§ **Given request 1**
In the glossary of research terms, what does effect size describe?
§ **Given request 2**
Extend the glossary of research terms beyond its last entry, adding new entries in the same format and plain style.

____ Passage provided

Glossary

The vocabulary that turns up across these explainers — labeling conventions and the words researchers use, in plain English.

Appeal to nature
The assumption that something is safe or good because it occurs in nature, and suspect because it was manufactured. It is a shortcut about origin, not a statement about how a substance behaves.
Correlation
A statistical association between two things. It means they move together in the data; on its own it says nothing about whether one causes the other, or whether a third factor drives both.
Confounder
A hidden factor linked to both the thing being studied and the outcome, capable of producing an association that has nothing to do with cause. The reason observational findings are reported cautiously.
Effect size
How large a difference is, as opposed to whether one exists at all. A result can be statistically detectable and still be too small to notice in an ordinary life.
Meta-analysis
A study of studies: results from multiple investigations pooled and weighted to see what the whole literature suggests. Generally more informative than any single trial in it.

________
____ Data

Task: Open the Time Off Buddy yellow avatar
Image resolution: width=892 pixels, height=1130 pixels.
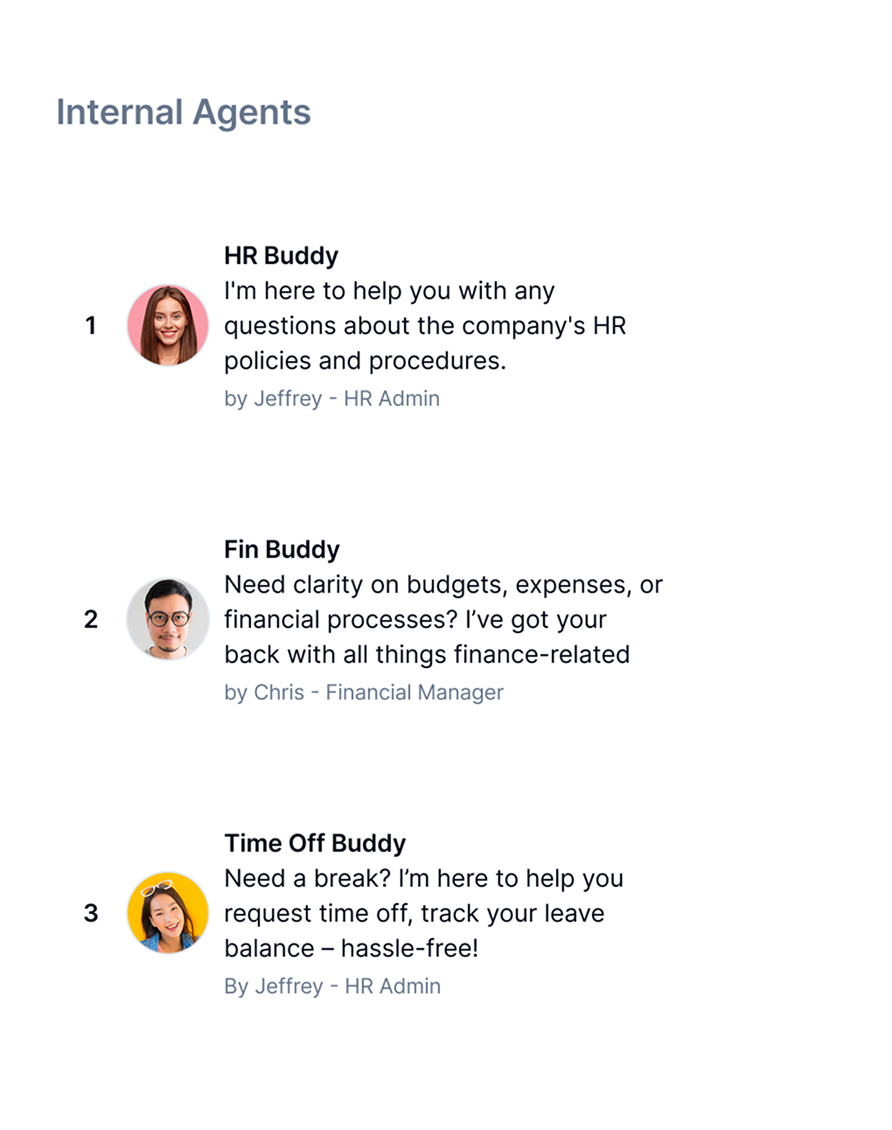Action: click(x=168, y=912)
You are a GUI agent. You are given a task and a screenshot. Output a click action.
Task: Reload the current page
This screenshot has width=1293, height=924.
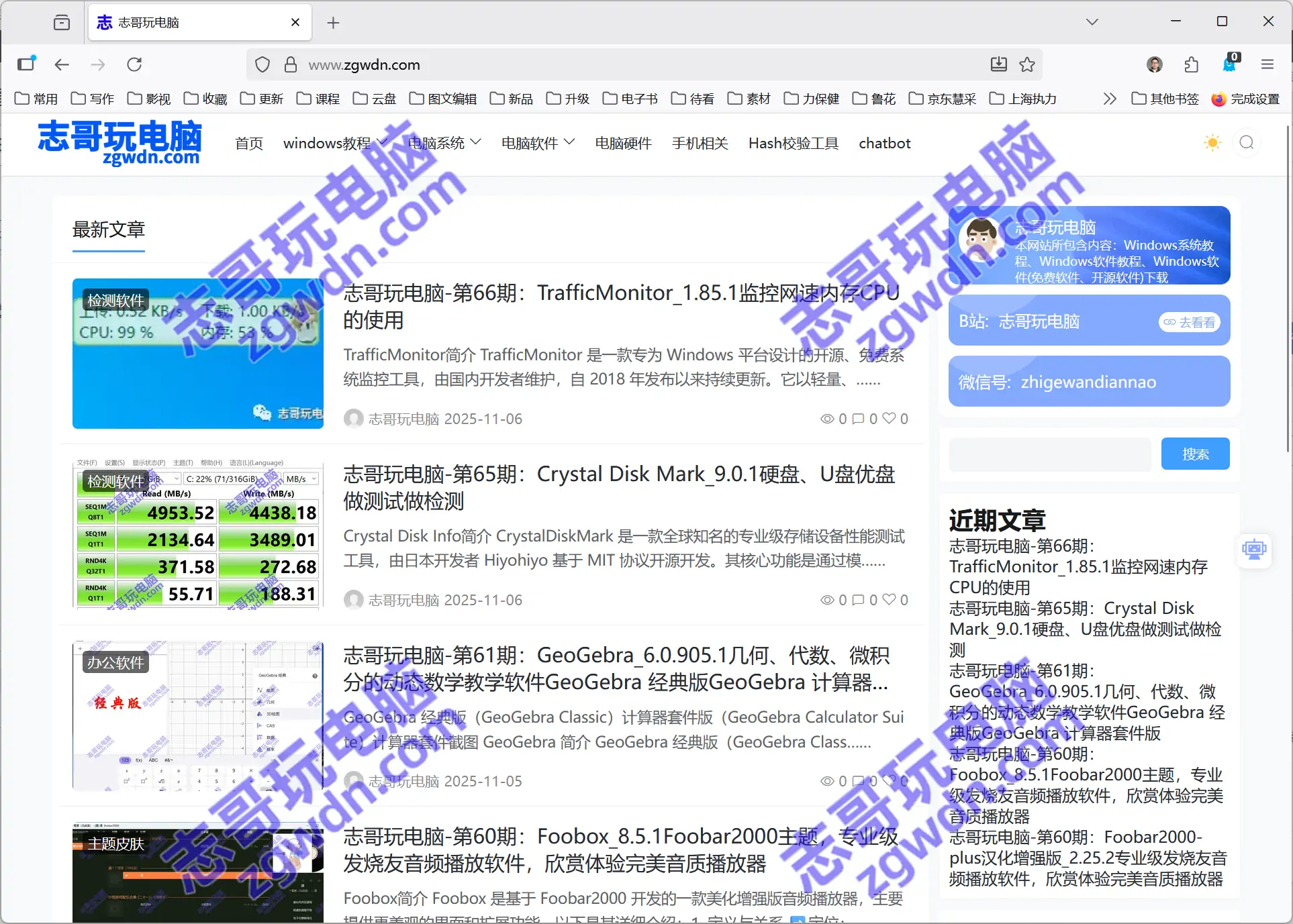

________

§ **Final result 1**
How large a difference is, as opposed to whether one exists at all.

§ **Final result 2**
Observational study
Research that watches what people already do rather than assigning them to do it. Useful for spotting patterns and generating questions; limited in what it can establish about cause.
Placebo effect
Improvement that follows an inert treatment, driven by expectation, attention, and the natural course of the complaint. It is why trials compare against a placebo rather than against nothing.
Publication bias
The tendency for striking positive results to reach print while null results stay in a drawer. It can make a body of evidence look more decisive than it is.
Randomized controlled trial (RCT)
A study that assigns participants to groups by chance, so that unmeasured differences are distributed evenly. The design best suited to questions about cause, though not always practical.
Regression to the mean
The tendency for an unusual measurement to be closer to average when taken again. It quietly manufactures the appearance of improvement whenever people act at their worst moment.
Replication
An independent attempt to repeat a study and obtain the same result. A finding that has been replicated is knowledge; a finding that has not is a lead.
Selection bias
Distortion introduced by how a sample was gathered — when the people, cases, or photographs included differ systematically from the ones left out.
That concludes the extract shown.